INTRODUCTION: Liposomal bupivacaine (LB) is a long-acting local anesthetic that has become a valuable tool in multimodal pain therapy for many adult surgical specialties. However, it has only recently been used in the pediatric population. Recent studies have shown that administration of LB in pediatric patients is safe and efficacious, particularly in the craniofacial population. Despite this, there has not been a study focusing on its use in alveolar cleft patients. We proposed that the use of surgical site infiltration with LB in this population would be associated with a decrease in postoperative opioid requirements following alveolar bone grafting.
MATERIALS AND METHODS: A retrospective cohort study was conducted that included patients who underwent alveolar bone grafting from November 2016 to December 2018 by 2 craniofacial surgeons at a tertiary craniofacial center. Data collected included technique of harvest (H-osteotomy, trap door osteotomy, and coring drill), laterality (left, right, or bilateral), demographics, and the use of LB. We then calculated the total opioid use through the end of postoperative day (POD) 1. All opioid amounts were corrected for patient weight and converted to an oral morphine equivalent (OME) for standardization. We then performed a multivariable linear regression modeling OME as a function of LB use while controlling for operative technique, laterality, age, sex, and weight.
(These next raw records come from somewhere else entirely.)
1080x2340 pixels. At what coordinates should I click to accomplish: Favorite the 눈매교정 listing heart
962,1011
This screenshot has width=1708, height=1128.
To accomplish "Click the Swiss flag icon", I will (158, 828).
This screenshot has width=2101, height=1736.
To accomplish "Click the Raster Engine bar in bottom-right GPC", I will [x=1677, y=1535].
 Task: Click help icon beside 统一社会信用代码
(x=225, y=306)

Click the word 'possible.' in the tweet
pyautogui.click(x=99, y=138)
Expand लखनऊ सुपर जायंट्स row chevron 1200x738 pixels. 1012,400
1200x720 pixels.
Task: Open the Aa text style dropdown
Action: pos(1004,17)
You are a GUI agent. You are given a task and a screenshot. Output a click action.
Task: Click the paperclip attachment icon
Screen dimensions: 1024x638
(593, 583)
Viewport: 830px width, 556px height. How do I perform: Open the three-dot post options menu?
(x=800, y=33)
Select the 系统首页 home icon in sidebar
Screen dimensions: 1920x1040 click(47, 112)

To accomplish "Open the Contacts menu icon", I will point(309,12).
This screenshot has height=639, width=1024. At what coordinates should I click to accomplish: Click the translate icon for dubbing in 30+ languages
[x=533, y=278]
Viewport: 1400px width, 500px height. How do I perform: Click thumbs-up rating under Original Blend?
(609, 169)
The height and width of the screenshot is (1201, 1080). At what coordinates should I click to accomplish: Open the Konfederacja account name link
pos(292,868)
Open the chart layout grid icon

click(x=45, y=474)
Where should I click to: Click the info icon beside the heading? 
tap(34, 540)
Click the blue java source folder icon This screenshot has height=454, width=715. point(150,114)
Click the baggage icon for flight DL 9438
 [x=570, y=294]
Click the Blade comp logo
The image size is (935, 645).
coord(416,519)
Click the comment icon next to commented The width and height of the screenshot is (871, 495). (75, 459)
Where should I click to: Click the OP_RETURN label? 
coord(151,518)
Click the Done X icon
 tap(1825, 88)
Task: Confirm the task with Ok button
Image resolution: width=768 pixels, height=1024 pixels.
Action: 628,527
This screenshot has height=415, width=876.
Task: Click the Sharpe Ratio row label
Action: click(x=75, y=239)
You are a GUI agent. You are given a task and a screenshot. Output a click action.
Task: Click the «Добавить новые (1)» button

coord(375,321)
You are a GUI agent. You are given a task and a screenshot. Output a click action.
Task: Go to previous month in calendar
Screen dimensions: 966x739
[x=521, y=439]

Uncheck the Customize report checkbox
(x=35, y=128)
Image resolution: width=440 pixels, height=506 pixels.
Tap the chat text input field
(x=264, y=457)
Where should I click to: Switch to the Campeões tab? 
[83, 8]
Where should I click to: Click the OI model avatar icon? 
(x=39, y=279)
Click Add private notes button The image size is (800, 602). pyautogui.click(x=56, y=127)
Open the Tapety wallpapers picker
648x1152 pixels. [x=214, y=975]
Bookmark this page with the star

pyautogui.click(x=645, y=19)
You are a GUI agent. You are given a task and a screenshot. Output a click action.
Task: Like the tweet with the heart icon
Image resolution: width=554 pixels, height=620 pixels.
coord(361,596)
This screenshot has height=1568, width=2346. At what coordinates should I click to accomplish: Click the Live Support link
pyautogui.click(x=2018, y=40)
RESULTS: Forty-four patients who underwent alveolar bone grafting (29 female and 17 male, ages 8–17 years with median age 11 years) were included in our study. Two of the 44 patients underwent separate right and left ABG operations for a total of 46 charted hospital admissions. The H osteotomy harvesting technique was used 23 times (53.3%), trap door osteotomy technique 13 times (29.5%), and the coring drill technique 10 times (22.7%). Eighteen (39.1%) patients used intravenous narcotics, 18 (39.1%) patients used oral narcotics, and 10 (21.8%) used no narcotics at all. Twenty-five (54.3%) patients received LB. Average hospital length of stay (LOS) was 1.6 days (SD, ±0.63), over which patients received on average 13.0 mg OME (SD, ±13.1 mg) up until the end of POD 1. On multivariable analysis, patients who received LB required 14.4 mg less of OME up until POD 1 (P = 0.007). There was no difference in hospital LOS (1.76 versus 1.4 days; P = 0.83) or number of postoperative visits within 30 days following surgery (2.1 versus 1.8; P = 0.09) between cohorts. Patients who underwent bilateral bone grafting had a longer LOS (1.5 versus 0.9; P = 0.0183). The LB cohort had reduced proportion of patients requiring intravenous narcotics (28% versus 52.4%) and oral narcotics (36% versus 42.8%) and had a higher proportion of patients who received no narcotics (36% versus 4.8%) (P = 0.027). LB use was not associated with overall hospital costs ($35,211 versus $36,622; P = 0.68).
CONCLUSIONS: Intraoperative surgical site infiltration of LB was associated with decreased postoperative opioid requirements following alveolar bone grafting. It can be an effective part of multimodal pain therapy in the pediatric population. Further studies will need to be conducted focusing on the association of LB on LOS and decreasing hospital cost.